Multicentric Castleman disease in people living with HIV is thought to be associated with high rates of replication of lytic human herpesvirus-8, and these rates correlate with the severity of clinical disease (unlike the latent infection in Kaposi sarcoma). Treatment is with rituximab under expert supervision ( Chapter 171 ), with ganciclovir added if patients have low CD4 counts or concomitant Kaposi sarcoma. Etoposide is sometimes included for patients with more aggressive disease.
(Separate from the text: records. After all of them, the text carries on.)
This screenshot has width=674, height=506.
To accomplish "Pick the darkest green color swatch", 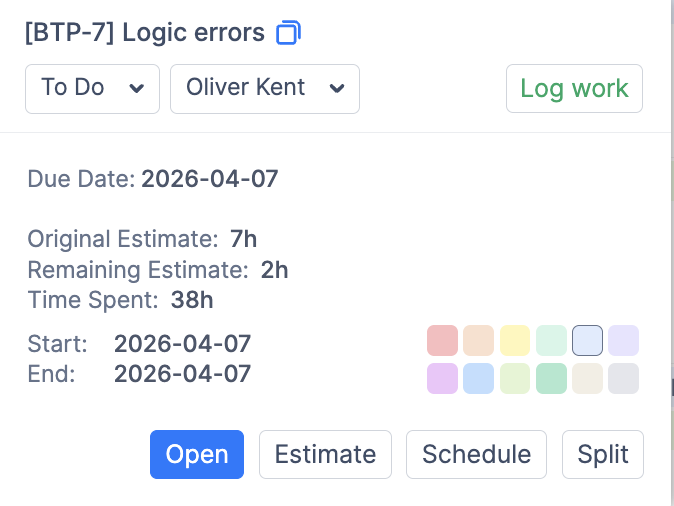I will tap(551, 378).
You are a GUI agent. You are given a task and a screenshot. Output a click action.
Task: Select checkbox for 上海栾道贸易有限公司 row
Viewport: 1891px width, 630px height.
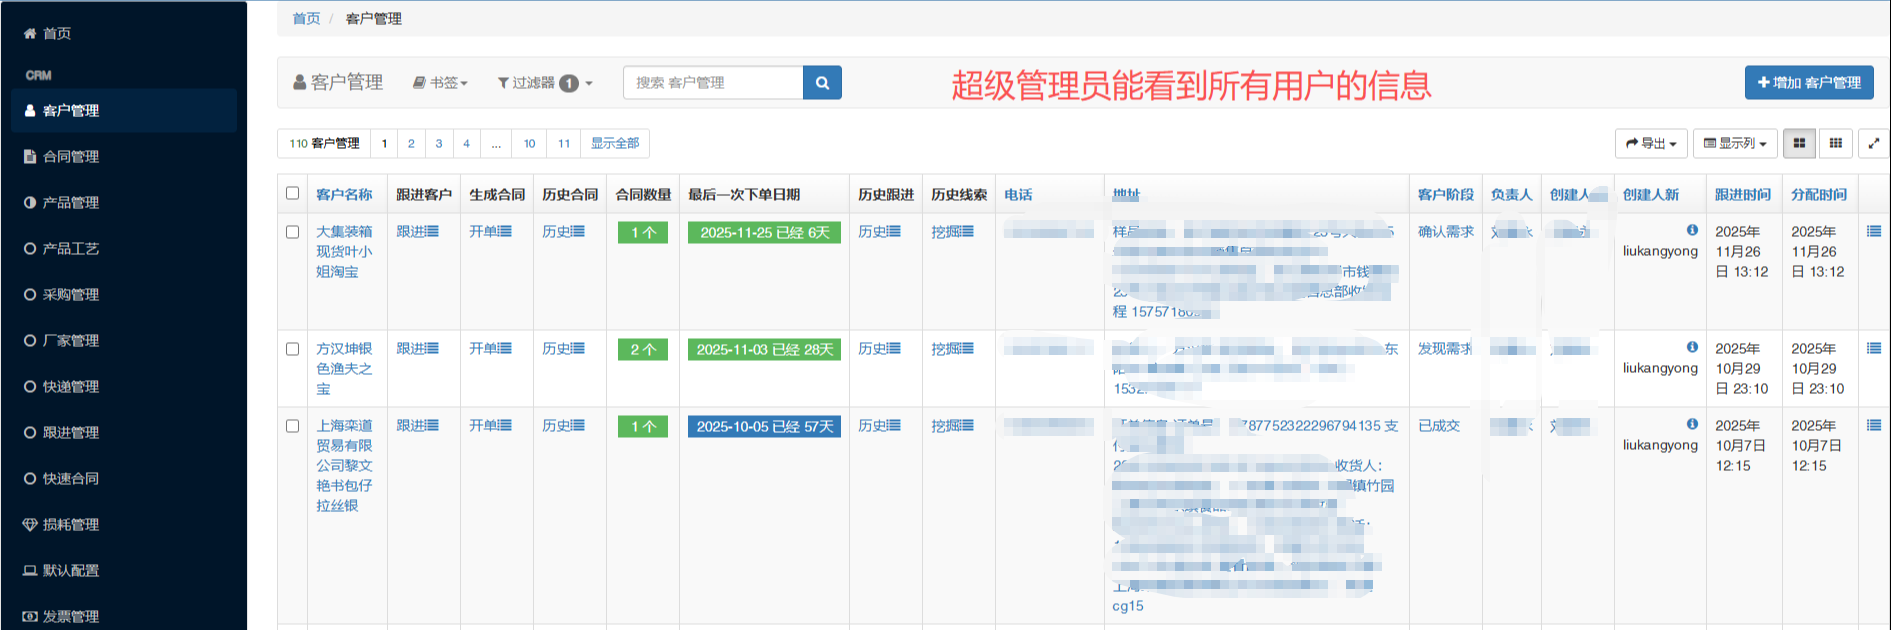(293, 426)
Biologic agents that directly target IL-6 production are sometimes effective in HIV-negative patients but are not recommended in people with HIV.
Women with HIV infection are less able to clear infection with human papillomavirus ( Chapter 344 ) and are at a three- to four-fold increased risk for cervical cancer compared with HIV-uninfected women. This risk has not decreased despite the introduction of antiretroviral therapy. Cervical cancer ( Chapter 184 ) remains a particular problem in resource-limited settings where women do not have ready access to screening and early treatment and is a leading cause of cancer-related mortality in these countries.
The screening recommendations for women with HIV infection are slightly different from HIV-negative women. In particular, it is recommended that women with HIV continue screening after age 65.